**** SELECTION

Vegan youtuber 'Ask Yourself' has responded to some of them, but in a sense this is damage control.[7] Intersectional vegans may be the new PETA or worse in terms of putting content out there that makes vegans look crazy and hands enemies of animal welfare and animal-rights ammunition to use against us. And all for the sake of increased appeal to some small minority of a minority of the population; I just don't think it's worth it.

I talked here [8] about how I don't think Nazi vegans are good for the movement either, it's probably better if the Nazis just keep eating meat or if they are vegan to stay quiet about it because Nazis advocating for veganism is obviously bad for veganism. Or they could like stop being Nazis, that would be the ideal, I don't have to be an intersectionalist to oppose that kind of overt racism and fascism being tied to the vegan movement or the anti-human bullshit that Gary Yudofsky constantly spews. And given the bad behaviour of intersectionalists and they're growing terrible reputation where they're liked about as much as Nazi’s in terms of modern social discourse particularly on the internet, the same may apply here.

********

- _TASK REQUIREMENTS_: Retype the passage about intersectional vegans word for word, starting at the words "I talked here" and ending after "may apply here.".

**** GIVEN RECORDS

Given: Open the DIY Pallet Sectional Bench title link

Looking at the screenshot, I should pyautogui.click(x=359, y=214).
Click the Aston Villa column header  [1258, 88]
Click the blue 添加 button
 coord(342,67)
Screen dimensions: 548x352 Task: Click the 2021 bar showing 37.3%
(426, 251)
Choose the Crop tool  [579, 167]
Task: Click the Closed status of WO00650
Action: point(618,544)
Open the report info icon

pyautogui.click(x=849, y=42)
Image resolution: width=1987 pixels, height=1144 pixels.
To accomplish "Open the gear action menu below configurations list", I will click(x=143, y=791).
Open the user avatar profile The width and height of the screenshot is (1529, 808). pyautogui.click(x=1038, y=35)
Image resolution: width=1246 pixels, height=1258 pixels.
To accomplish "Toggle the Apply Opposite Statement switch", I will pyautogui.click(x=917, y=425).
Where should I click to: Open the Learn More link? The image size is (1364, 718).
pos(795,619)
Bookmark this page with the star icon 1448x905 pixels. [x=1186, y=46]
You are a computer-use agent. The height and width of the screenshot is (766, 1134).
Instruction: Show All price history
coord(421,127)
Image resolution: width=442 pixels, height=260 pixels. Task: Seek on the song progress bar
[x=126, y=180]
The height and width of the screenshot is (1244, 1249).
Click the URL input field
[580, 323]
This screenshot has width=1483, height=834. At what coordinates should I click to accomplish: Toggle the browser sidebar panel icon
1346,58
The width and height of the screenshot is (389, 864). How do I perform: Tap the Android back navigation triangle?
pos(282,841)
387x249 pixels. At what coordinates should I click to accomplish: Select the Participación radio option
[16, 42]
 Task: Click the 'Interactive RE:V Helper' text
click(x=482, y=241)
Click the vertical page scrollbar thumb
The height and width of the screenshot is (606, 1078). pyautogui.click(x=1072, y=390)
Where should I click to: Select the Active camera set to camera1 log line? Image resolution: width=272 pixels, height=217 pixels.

********

- _WRITTEN SOLUTION_:
I talked here [8] about how I don't think Nazi vegans are good for the movement either, it's probably better if the Nazis just keep eating meat or if they are vegan to stay quiet about it because Nazis advocating for veganism is obviously bad for veganism. Or they could like stop being Nazis, that would be the ideal, I don't have to be an intersectionalist to oppose that kind of overt racism and fascism being tied to the vegan movement or the anti-human bullshit that Gary Yudofsky constantly spews. And given the bad behaviour of intersectionalists and they're growing terrible reputation where they're liked about as much as Nazi’s in terms of modern social discourse particularly on the internet, the same may apply here.